Diz Francisco José, amplificando o seu relato sobre o drama da estiagem no Nordeste: “O escritor Euclides da Cunha disse que o sertanejo é, antes de tudo, um forte. Mas, para mim, a mulher sertaneja é, antes de tudo, forte. É ela que assume a família quando os maridos vão para São Paulo procurar emprego. Essa era uma viúva da seca, assim como a dona Iraci, personagem de outra matéria que fiz naquele ano para o Jornal Nacional. Iraci morava em uma casinha de paredes de barro, coberta de palha, e tinha dez filhos. Todo dia, andava seis quilômetros para trabalhar em uma barragem, carregando pedras em um carrinho de mão de um lado para o outro. Os filhos só tinham uma refeição quando ela voltava a preparar alguma coisa. O mais velho cuidava dos menores e a família inteira dependia daquela mãe”, historiou ele.

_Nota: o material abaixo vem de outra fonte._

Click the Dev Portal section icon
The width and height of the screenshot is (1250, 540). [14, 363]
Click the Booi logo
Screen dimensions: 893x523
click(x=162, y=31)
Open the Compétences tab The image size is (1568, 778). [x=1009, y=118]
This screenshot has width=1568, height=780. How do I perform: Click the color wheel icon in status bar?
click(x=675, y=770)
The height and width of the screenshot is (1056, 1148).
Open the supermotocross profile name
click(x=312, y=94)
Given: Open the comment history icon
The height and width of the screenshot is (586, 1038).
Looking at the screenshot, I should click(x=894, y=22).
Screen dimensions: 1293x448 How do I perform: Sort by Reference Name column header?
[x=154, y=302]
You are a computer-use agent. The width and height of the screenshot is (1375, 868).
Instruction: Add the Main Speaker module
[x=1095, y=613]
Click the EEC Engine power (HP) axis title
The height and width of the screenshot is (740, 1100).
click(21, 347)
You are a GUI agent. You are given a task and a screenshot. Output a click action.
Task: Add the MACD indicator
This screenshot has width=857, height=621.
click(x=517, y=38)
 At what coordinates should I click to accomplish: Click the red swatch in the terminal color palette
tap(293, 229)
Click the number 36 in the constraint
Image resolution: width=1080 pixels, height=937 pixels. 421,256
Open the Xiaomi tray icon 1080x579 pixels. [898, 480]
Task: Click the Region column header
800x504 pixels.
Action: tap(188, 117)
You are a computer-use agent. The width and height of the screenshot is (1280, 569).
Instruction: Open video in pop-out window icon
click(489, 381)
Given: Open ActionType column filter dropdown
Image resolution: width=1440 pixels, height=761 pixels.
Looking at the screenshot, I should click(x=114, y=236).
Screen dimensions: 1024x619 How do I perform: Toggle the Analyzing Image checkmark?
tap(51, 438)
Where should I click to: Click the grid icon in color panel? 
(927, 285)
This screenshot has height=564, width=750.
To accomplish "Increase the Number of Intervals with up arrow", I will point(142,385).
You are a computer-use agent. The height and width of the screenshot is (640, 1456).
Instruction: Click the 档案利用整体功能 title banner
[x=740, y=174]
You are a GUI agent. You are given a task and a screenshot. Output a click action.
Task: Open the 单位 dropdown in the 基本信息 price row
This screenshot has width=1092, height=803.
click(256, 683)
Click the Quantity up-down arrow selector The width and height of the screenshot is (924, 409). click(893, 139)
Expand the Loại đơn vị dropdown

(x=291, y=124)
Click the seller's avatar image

Conheci Chico José quando eu era colunista político e repórter-editor do “Correio da Paraíba”. Ele mediou debates entre candidatos a governador do Nordeste na campanha de 1982. As gravações eram feitas nos estúdios da Globo-PE. Fui convidado para fazer perguntas aos candidatos Wilson Braga, Antônio Mariz, Derly Pereira. Mais tarde, já trabalhando na TV Cabo Branco, afiliada da Globo em João Pessoa, encontrei-me com Francisco José inúmeras vezes, quando ele vinha fazer matérias especiais por estas bandas. Como dirigente da Associação Paraibana de Imprensa, levei-o para uma palestra no auditório daquela entidade, que, naturalmente, ficou lotado. Enfim, estive presente no lançamento do seu livro “40 Anos no Ar – A Jornada de Um Repórter pelos Cinco Continentes”, na Livraria Leitura, em João Pessoa, onde se encontrava, também, Larissa Pereira, repórter da TV Cabo Branco, hoje âncora do JPB Segunda Edição e uma das estrelas do telejornalismo do Nordeste que irá marcar presença, em novembro, na bancada do Jornal Nacional. Antes de mim, Francisco José tinha um grande admirador e um discípulo na Cabo Branco – José Vieira Neto, seu amigo pessoal. É um dos melhores profissionais que já conheci na minha vida. E, claro, é o rosto do Nordeste no “Jornal Naciomal”.